La Création du monde et l'expulsion du Paradis, Giovanni di Paolo, 1445.

[The MET, New York]

Les guerres épiscopales sur la foi et la morale catholiques ne font que commencer. Une grande partie du débat actuel porte sur des abstractions théologiques très éloignées – du moins en apparence – des tâches quotidiennes de la plupart des catholiques. Un seul mot, cependant, résume l’essentiel de la controverse suscitée par les récents arguments du cardinal McElroy, par exemple, qui tient à couronner la conscience (d’une certaine manière) comme roi de nos vies morales.

Le cardinal McElroy déclare implicitement que la « conscience » est divine parce que, selon lui, notre point de vue sur le bien et le mal, le noble et le nuisible, la vertu et le vice, règne en maître. Nous sommes devenus des dieux, sachant distinguer le bien du mal. (cf. Gn. 3:5)

Il me dira sans doute que j’ai caricaturé sa position. Il sait et prêche que la conscience doit être formée : « Comme l’a déclaré le pape François, le rôle de l’Église est de former les consciences, pas de les remplacer. L’exclusion catégorique des divorcés-remariés et des personnes L.G.B.T. de l’Eucharistie ne respecte pas les conversations intérieures de la conscience que les personnes ont avec leur Dieu pour discerner les choix moraux dans des circonstances complexes. »

Le seul mot qui révèle la croyance hétérodoxe du cardinal est le simple adjectif possessif « leur ». « Les conversations intérieures de la conscience que les gens ont avec leur Dieu ». Cela suggère clairement que nous n’appartenons pas simplement à Dieu, mais plutôt que, dans un sens non spécifié, Dieu nous appartient.

▶ [MATÉRIEL FOURNI]
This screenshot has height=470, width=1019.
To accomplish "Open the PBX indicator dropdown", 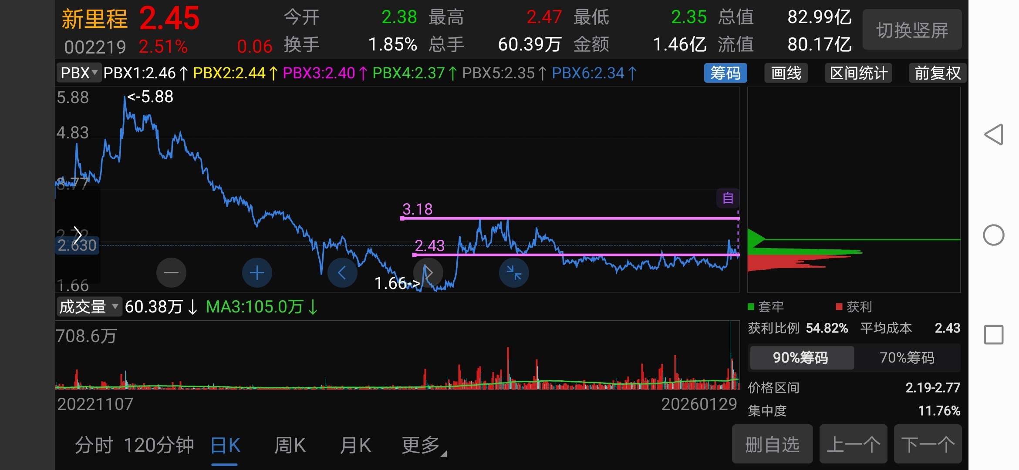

▶ [CONSIGNE ÉCRITE] D'après l'extrait du document, quel mot unique révèle la croyance hétérodoxe du cardinal McElroy ?

▶ [CORRIGÉ DE L'EXERCICE] Le simple adjectif possessif « leur ».